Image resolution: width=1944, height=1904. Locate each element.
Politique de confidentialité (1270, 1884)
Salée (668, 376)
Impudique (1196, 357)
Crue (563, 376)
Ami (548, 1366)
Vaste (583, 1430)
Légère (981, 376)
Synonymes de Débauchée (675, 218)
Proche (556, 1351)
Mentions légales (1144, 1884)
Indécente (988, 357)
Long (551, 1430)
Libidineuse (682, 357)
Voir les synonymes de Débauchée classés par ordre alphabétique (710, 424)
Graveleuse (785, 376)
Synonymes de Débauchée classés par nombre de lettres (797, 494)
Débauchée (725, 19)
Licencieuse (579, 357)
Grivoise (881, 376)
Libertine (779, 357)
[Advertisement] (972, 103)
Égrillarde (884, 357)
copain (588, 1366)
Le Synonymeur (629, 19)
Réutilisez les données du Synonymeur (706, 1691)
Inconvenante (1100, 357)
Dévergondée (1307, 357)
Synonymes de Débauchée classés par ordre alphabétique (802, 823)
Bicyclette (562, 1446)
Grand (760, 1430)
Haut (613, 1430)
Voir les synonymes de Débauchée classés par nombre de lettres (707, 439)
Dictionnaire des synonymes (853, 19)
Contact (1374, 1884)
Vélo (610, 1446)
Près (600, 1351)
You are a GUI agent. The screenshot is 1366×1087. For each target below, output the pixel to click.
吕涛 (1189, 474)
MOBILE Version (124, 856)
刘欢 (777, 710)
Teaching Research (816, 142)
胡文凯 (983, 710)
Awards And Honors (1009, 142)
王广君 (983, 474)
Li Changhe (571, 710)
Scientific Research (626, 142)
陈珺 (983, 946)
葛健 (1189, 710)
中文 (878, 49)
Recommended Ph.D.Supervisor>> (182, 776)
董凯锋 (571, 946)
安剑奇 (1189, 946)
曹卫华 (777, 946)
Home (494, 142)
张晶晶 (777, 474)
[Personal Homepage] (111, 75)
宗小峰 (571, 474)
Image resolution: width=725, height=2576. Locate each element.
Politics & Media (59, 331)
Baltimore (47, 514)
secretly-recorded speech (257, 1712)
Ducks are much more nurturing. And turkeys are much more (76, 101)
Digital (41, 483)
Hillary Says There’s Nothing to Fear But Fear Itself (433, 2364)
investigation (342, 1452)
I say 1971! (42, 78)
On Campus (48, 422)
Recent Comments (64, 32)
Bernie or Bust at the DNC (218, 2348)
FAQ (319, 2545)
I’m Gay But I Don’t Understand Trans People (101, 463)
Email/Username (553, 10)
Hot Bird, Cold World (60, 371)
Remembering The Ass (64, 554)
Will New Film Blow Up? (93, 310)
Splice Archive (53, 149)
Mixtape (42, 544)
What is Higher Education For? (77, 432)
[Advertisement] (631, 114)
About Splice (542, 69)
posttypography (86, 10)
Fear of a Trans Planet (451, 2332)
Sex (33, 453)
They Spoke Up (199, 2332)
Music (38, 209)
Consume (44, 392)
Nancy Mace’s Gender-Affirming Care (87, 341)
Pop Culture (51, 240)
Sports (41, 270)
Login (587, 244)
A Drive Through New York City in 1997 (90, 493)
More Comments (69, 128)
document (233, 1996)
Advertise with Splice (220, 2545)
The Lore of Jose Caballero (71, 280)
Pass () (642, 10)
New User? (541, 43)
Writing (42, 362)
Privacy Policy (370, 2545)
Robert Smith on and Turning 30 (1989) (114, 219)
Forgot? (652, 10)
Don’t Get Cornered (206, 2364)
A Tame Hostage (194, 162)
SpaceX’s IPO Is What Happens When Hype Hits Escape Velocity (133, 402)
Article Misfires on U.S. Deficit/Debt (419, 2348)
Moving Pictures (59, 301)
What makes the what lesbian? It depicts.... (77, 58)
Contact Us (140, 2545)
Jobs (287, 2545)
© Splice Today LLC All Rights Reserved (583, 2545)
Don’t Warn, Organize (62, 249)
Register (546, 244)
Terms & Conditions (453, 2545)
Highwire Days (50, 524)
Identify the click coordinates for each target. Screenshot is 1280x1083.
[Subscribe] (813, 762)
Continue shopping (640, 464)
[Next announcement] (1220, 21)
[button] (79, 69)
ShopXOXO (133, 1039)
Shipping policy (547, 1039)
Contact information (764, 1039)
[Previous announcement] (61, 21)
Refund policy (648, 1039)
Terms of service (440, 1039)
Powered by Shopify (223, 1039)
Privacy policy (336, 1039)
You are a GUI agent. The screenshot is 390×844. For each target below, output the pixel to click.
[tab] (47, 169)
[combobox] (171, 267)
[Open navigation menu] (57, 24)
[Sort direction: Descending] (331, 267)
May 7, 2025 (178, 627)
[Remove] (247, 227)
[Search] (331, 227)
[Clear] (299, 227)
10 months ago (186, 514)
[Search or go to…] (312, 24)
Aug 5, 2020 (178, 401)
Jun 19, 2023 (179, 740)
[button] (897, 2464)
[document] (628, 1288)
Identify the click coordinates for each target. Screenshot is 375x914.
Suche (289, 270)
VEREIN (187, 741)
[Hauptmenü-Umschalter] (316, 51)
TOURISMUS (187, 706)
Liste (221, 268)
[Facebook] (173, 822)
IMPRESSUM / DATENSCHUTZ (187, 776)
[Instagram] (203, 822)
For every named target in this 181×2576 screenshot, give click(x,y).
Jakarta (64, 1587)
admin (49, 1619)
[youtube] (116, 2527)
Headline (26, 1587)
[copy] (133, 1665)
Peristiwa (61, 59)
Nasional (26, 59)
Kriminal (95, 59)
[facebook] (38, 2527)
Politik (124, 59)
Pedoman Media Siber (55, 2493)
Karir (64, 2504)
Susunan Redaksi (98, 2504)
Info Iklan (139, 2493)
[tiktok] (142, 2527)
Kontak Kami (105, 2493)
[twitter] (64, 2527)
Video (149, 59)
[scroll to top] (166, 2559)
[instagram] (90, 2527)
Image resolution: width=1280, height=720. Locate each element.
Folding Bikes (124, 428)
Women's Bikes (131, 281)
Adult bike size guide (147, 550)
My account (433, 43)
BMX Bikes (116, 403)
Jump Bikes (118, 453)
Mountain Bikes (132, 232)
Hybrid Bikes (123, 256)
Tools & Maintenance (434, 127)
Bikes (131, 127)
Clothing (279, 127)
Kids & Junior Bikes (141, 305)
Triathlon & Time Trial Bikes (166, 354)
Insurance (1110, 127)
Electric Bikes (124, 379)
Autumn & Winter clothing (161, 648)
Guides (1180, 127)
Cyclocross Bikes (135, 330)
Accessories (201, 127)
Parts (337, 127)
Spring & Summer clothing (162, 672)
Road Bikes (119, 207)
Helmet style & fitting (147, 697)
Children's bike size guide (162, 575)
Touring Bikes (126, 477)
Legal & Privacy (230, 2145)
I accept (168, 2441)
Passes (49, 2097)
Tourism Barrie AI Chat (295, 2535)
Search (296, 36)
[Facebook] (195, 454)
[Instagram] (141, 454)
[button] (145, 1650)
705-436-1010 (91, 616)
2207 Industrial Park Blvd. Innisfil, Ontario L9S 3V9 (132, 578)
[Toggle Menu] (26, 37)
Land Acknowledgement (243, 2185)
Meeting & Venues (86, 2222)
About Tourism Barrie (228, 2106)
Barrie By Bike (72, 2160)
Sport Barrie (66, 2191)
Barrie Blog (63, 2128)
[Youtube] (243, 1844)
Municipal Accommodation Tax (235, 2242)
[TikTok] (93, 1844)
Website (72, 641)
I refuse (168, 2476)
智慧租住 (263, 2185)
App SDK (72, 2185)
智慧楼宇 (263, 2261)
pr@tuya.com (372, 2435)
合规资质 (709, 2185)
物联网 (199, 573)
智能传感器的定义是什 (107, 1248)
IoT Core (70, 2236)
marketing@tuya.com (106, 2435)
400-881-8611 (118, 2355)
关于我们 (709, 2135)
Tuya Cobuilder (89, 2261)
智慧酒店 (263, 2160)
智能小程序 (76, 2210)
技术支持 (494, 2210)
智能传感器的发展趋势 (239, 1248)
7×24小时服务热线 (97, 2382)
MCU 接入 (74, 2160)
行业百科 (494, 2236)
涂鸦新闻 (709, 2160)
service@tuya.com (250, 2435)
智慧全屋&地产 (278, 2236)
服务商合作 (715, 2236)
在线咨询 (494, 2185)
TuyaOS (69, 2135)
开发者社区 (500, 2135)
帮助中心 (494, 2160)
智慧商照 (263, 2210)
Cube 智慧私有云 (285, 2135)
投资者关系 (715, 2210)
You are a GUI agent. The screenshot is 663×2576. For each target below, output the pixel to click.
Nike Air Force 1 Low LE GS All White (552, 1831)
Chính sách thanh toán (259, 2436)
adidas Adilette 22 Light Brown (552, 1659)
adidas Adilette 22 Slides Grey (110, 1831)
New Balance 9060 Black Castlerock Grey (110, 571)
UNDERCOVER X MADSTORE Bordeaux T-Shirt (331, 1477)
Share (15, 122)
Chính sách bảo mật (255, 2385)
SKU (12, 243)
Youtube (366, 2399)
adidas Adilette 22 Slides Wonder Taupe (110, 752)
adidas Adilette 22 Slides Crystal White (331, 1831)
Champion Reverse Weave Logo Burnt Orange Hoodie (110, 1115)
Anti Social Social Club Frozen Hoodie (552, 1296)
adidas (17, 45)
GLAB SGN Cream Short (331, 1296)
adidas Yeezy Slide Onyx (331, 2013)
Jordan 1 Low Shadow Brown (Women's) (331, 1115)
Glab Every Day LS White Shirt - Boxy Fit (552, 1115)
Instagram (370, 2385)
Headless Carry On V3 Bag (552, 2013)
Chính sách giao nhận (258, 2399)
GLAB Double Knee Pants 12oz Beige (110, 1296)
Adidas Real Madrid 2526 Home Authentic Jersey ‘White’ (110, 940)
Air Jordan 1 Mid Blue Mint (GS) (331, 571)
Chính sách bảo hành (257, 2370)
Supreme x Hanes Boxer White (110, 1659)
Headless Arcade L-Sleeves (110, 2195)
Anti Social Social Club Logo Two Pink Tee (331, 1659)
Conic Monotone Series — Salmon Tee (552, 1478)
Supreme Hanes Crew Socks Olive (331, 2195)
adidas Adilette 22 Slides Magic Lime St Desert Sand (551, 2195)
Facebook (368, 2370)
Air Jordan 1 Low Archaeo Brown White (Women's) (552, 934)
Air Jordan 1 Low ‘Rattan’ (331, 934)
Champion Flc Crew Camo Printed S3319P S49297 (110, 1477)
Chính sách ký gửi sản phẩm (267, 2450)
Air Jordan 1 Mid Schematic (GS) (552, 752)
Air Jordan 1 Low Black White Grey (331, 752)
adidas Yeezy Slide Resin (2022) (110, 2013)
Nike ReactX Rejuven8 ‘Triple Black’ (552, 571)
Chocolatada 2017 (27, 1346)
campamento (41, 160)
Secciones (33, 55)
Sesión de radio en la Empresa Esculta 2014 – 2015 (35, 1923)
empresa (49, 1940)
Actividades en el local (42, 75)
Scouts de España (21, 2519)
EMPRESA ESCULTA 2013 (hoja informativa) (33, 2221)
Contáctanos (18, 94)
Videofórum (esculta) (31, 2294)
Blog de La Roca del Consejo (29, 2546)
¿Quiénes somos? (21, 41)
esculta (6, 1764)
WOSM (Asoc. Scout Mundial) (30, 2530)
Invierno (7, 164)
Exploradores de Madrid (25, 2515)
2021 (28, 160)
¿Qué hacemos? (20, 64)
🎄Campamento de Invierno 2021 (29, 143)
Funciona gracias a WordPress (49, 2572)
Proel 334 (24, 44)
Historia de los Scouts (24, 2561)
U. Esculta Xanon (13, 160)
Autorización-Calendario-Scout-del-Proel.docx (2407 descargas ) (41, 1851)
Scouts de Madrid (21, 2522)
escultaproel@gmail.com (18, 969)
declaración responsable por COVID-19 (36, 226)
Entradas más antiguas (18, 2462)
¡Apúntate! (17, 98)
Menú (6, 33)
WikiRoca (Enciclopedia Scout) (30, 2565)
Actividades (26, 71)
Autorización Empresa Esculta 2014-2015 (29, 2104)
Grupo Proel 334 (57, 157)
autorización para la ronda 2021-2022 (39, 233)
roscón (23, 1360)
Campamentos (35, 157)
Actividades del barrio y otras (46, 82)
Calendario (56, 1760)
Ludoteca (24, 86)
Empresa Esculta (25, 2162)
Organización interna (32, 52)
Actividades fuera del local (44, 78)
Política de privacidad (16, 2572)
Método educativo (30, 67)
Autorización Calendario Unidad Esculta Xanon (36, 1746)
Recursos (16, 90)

#### Work request
Everything from the first line of the records through the line holding "I’m Gay But" is to be transcribed exactly; leave out all other lines.

#### Reply to the task
Image resolution: width=1944, height=1904. Locate each element.
Politique de confidentialité (1270, 1884)
Salée (668, 376)
Impudique (1196, 357)
Crue (563, 376)
Ami (548, 1366)
Vaste (583, 1430)
Légère (981, 376)
Synonymes de Débauchée (675, 218)
Proche (556, 1351)
Mentions légales (1144, 1884)
Indécente (988, 357)
Long (551, 1430)
Libidineuse (682, 357)
Voir les synonymes de Débauchée classés par ordre alphabétique (710, 424)
Graveleuse (785, 376)
Synonymes de Débauchée classés par nombre de lettres (797, 494)
Débauchée (725, 19)
Licencieuse (579, 357)
Grivoise (881, 376)
Libertine (779, 357)
[Advertisement] (972, 103)
Égrillarde (884, 357)
copain (588, 1366)
Le Synonymeur (629, 19)
Réutilisez les données du Synonymeur (706, 1691)
Inconvenante (1100, 357)
Dévergondée (1307, 357)
Synonymes de Débauchée classés par ordre alphabétique (802, 823)
Bicyclette (562, 1446)
Grand (760, 1430)
Haut (613, 1430)
Voir les synonymes de Débauchée classés par nombre de lettres (707, 439)
Dictionnaire des synonymes (853, 19)
Contact (1374, 1884)
Vélo (610, 1446)
Près (600, 1351)
You are a GUI agent. The screenshot is 1366×1087. For each target below, output the pixel to click.
吕涛 (1189, 474)
MOBILE Version (124, 856)
刘欢 (777, 710)
Teaching Research (816, 142)
胡文凯 (983, 710)
Awards And Honors (1009, 142)
王广君 (983, 474)
Li Changhe (571, 710)
Scientific Research (626, 142)
陈珺 (983, 946)
葛健 (1189, 710)
中文 (878, 49)
Recommended Ph.D.Supervisor>> (182, 776)
董凯锋 (571, 946)
安剑奇 (1189, 946)
曹卫华 (777, 946)
Home (494, 142)
张晶晶 (777, 474)
[Personal Homepage] (111, 75)
宗小峰 (571, 474)
Image resolution: width=725, height=2576. Locate each element.
Politics & Media (59, 331)
Baltimore (47, 514)
secretly-recorded speech (257, 1712)
Ducks are much more nurturing. And turkeys are much more (76, 101)
Digital (41, 483)
Hillary Says There’s Nothing to Fear But Fear Itself (433, 2364)
investigation (342, 1452)
I say 1971! (42, 78)
On Campus (48, 422)
Recent Comments (64, 32)
Bernie or Bust at the DNC (218, 2348)
FAQ (319, 2545)
I’m Gay But I Don’t Understand Trans People (101, 463)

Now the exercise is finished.